## GIVEN DATA
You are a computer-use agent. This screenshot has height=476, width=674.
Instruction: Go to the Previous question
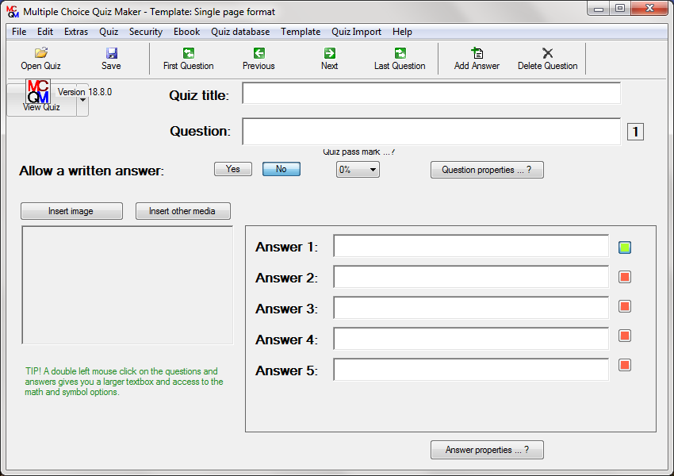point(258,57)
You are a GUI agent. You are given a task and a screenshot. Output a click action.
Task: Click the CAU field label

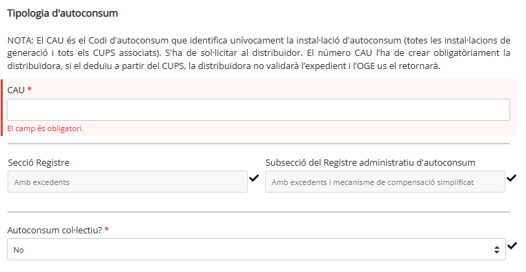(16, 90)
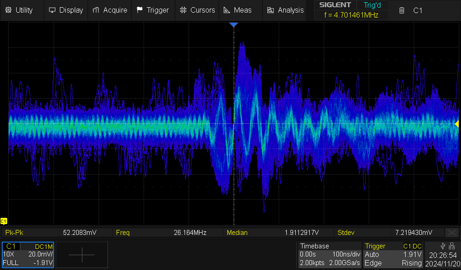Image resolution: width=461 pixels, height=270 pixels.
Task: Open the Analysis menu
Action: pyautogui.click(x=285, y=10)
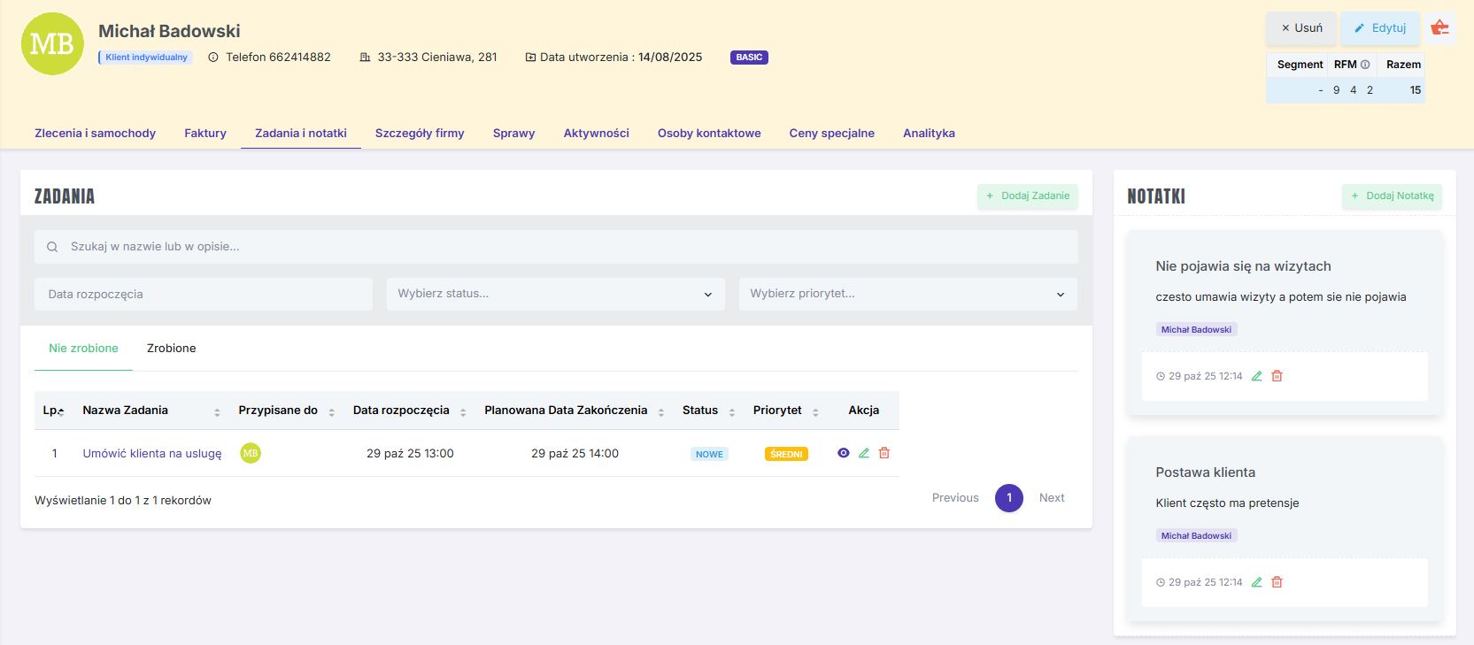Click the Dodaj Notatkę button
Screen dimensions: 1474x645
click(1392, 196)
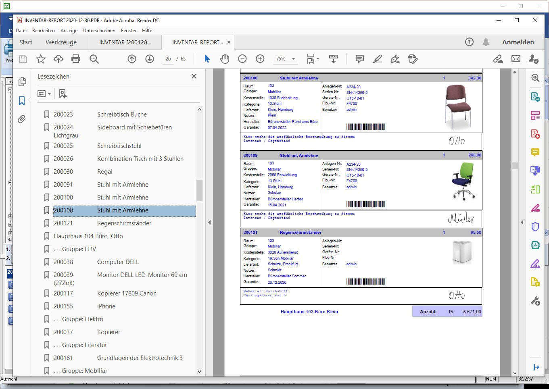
---
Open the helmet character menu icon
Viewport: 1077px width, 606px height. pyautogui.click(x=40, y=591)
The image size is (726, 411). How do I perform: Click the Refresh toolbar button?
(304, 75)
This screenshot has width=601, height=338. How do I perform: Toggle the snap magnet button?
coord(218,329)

## TASK DETAILS
Check each line of the records above, and copy those that hold the word "agent".

## RESPONSE BELOW
You are a computer-use agent. This screenshot has height=476, width=674.
You are a GUI agent. You are given a task and a screenshot. Output a click action.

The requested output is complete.